Monday, March 3, 2014

SIMD-ifying Google Code Jam "Shop Credit" puzzle - Part 5, Binary Search

Yes, 2 in a row for today.  If you just read my post on doing a sort & search you saw I broke the O(n^2)-ness of the previous attempts, but was still slower than the best (vector) version.

1. "Tree" Version

And one reason why is that the sort & search is a bit wasteful.  It does n*log(n) work to sort and then another log(n) to search.  But the n*log(n) work is 'tossed' at the end as only one query is done on all that sorting work.
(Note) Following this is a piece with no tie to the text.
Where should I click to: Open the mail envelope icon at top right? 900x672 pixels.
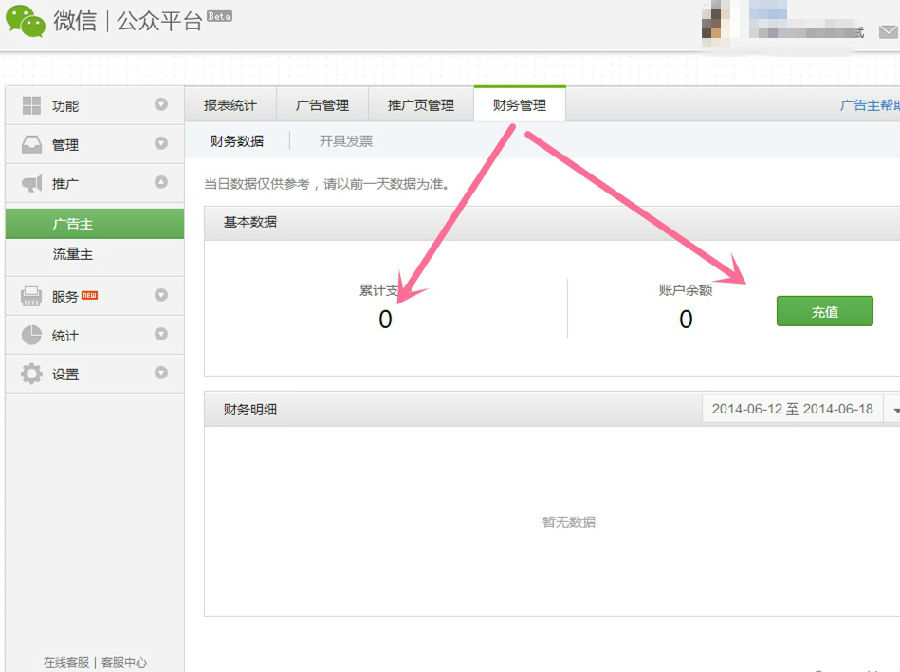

So then it occurred to me to instead 'search as you go'.  If I were to do a binary tree, I can insert an item in log(n) time.  I still must do O(n*log(n)) work, but maybe I can skip some of the sorting work.  That is, maybe I can skip sorting things I never need to scan.

Here's the code I came up with.  First I defined a struct to hold the data for an item.

struct item {
    int price;
    int idx;
    item* right;
    item* left;
};

The 'right' and 'left' pointers define the our 2 nodes - the left being smaller and the right being larger in price.  Next, as before I do my min / max determination for later culling.  

bool tree_version(int sz, item* items, int credit, int& ans1, int& ans2) {

    int min = items[0].price;
    int max = items[0].price;
    for (int i = 0; i < sz; i++) {
        min = items[i].price < min ? items[i].price : min;
        max = items[i].price > max ? items[i].price : max;
    }

Now it's time to build the binary tree.  I'm not being very fancy about it; it's not a balanced tree, for instance.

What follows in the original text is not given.